I have about 10 photos that came from Google street view of all the homes I have lived in. They are larger than a 5x7 crop. Library view says they are 1044x614. Cropping to 5x7 would cut off off information I need from the photo. I expect Develop/Transform/Scale is one tool I can use. When sliding the control, how do I know when I am just within 5x7 dimensions?


----------



## clee01l (Dec 19, 2016)

This is not really the tool to use because of the resulting distortion.  (The 614 pixel side would be stretched to 745pixels) You can fit the 1044X614 image inside a 5X7 aspect ratio but to do so will result in a 65 pixel white margin on both sides of the 614 pixel side.  
Why do you need 5X7?  What are you trying to achieve?  Are you wanting to print?  FWIW, 1044X614 is a very non standard aspect ratio.


----------



## Jimmsp (Dec 19, 2016)

I would go back to how you got them - and do it again. My first assumption is that you found the house on Google street view, then did a screen capture. I would redo that, being sure that when you do a screen capture, you capture more than you want. I would then save that as a jpeg, import it into LR, then crop at 5x7 to capture all that you want. I would guess from what you say that a 5x7 crop will have a bit more than you want - but you can't have everything.


----------



## Cuzzinbrucie (Dec 19, 2016)

clee01l said:


> This is not really the tool to use because of the resulting distortion.  (The 614 pixel side would be stretched to 745pixels) You can fit the 1044X614 image inside a 5X7 aspect ratio but to do so will result in a 65 pixel white margin on both sides of the 614 pixel side.
> Why do you need 5X7?  What are you trying to achieve?  Are you wanting to print?  FWIW, 1044X614 is a very non standard aspect ratio.

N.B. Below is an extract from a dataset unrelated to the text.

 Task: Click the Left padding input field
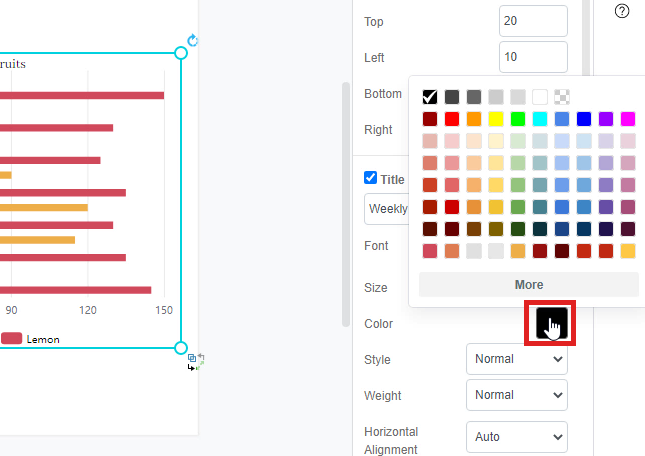[532, 57]
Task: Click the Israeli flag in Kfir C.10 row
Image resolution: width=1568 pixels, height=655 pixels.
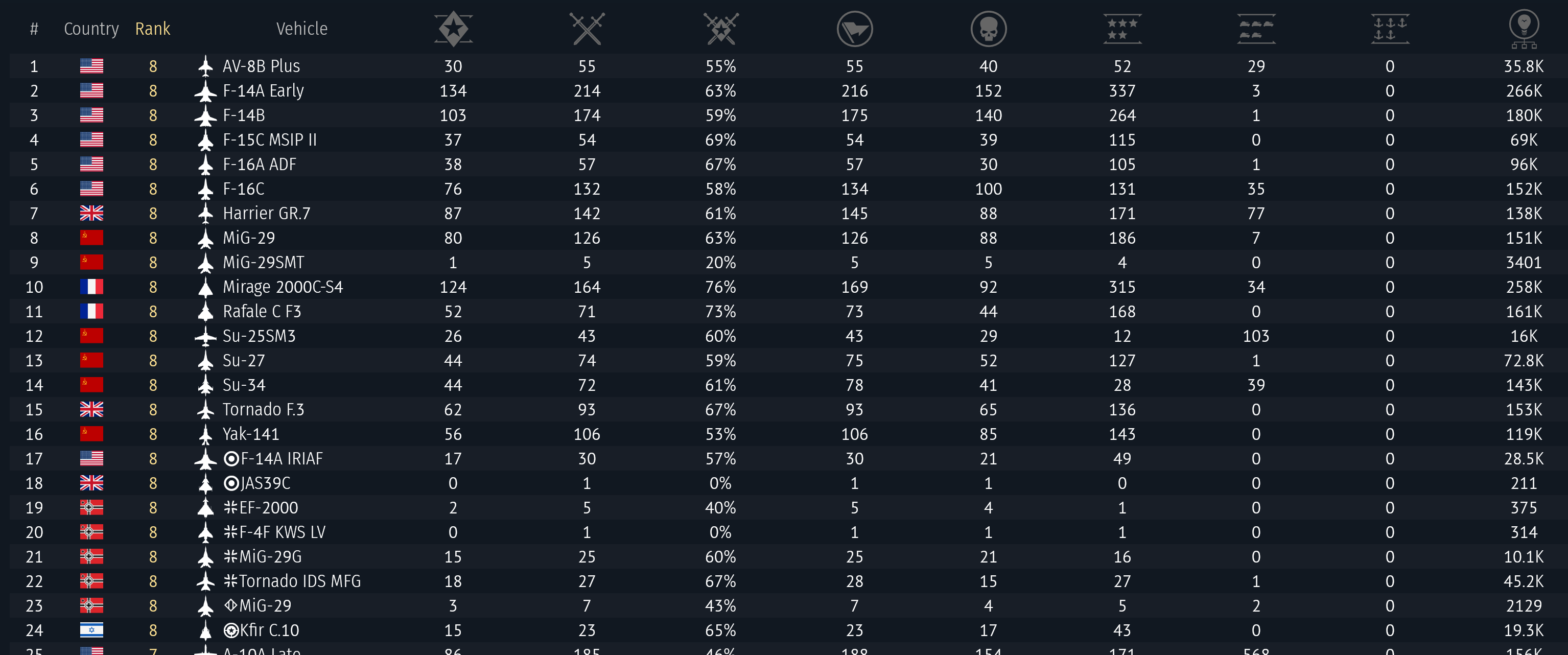Action: point(91,630)
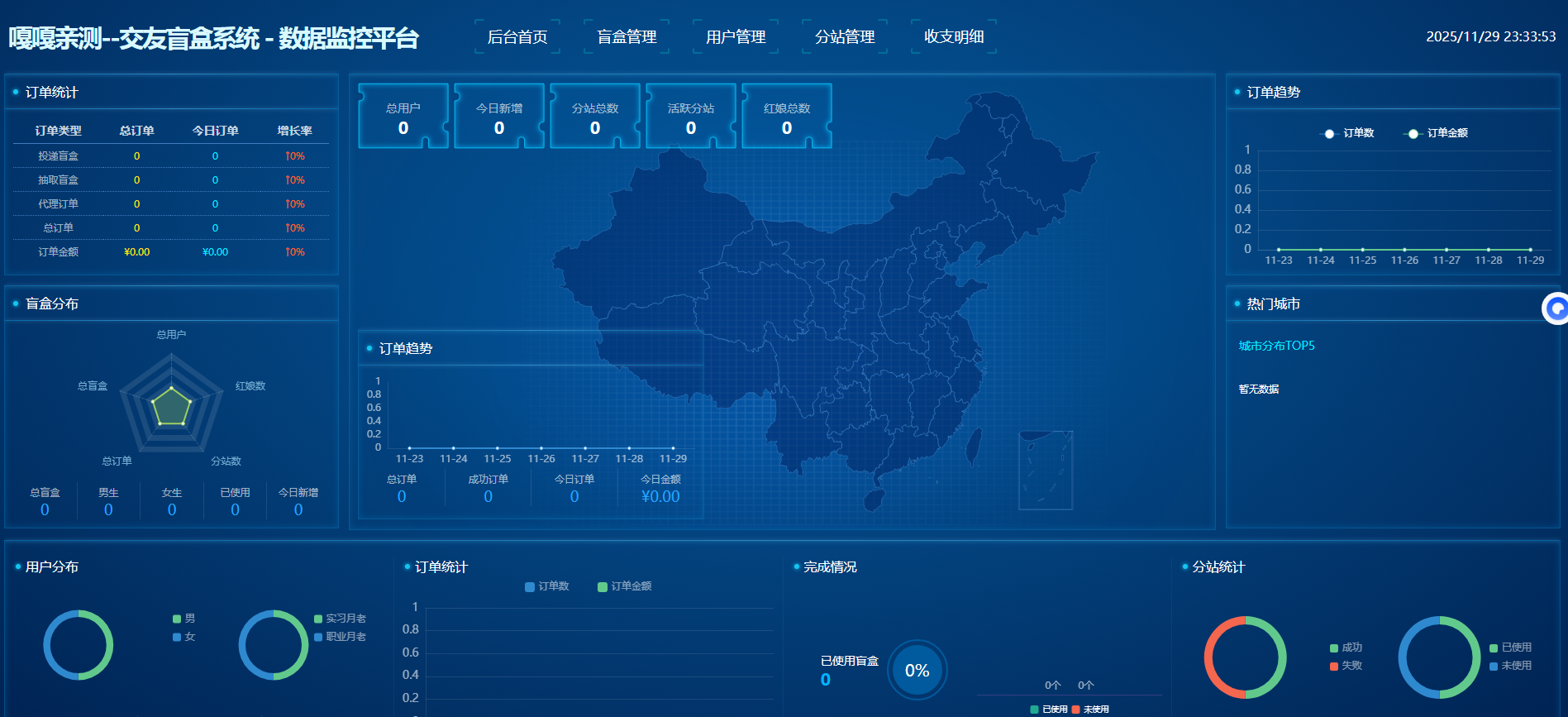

I decided not to crop them as I don't actually need 5x7 dimensions I'm just used to cropping everything to 5x7 in case I decide to print it later. Probably due to my inexperience with handling digital images. Thanks.


----------



## clee01l (Dec 19, 2016)

A good decision.     If I crop for print, it is often 8.5X11 (borderless printing) But I also crop to print 13"X19" and 13"X26".  A crop for screen might be 16:9 for viewing on a TV at 1080p.   IOW, I only crop when there is a destination media that needs a crop.


----------



## msmack (Dec 31, 2016)

What does Develop/Transform/Scale mean, as mentioned in the original post.


----------



## Tony Jay (Dec 31, 2016)

msmack said:


> What does Develop/Transform/Scale mean, as mentioned in the original post.


The best way to answer this one is to suggest that you take an image, of a building would be best, and play with those sliders yourself.
When you have finished just set all the sliders back to their defaults.
No harm will come to your images!

Tony Jay


----------



## Johan Elzenga (Dec 31, 2016)

msmack said:


> What does Develop/Transform/Scale mean, as mentioned in the original post.



Try this: 
1: Export your image (as jpeg or tiff) without resizing during export
2: Set the Scale to 50 (keeping 'Constrain Crop' checked)
3: Export your image again without resizing during export
Compare the pixel dimensions of both images. Now you know what it does.

Another nice demonstration is to scale down an image while 'Constrain Crop' is _unchecked_... That provides a way of exporting an image with a white border (but it only works on images that are not transformed in any other way, such as straightening the horizon, perspective corrections or even a lens correction profile applied).

Scale is more or less a legacy slider because we have X Offset and Y Offset now. Before we had these other two sliders, you could get into a situation where the top of a building would be chopped off after you applied perspective corrections. By scaling down the image a bit, that top would come into view again. Then you could use the crop tool to cut off the slanted edges. This is no longer necessary, because you can now apply a negative Y Offset in this situation.


----------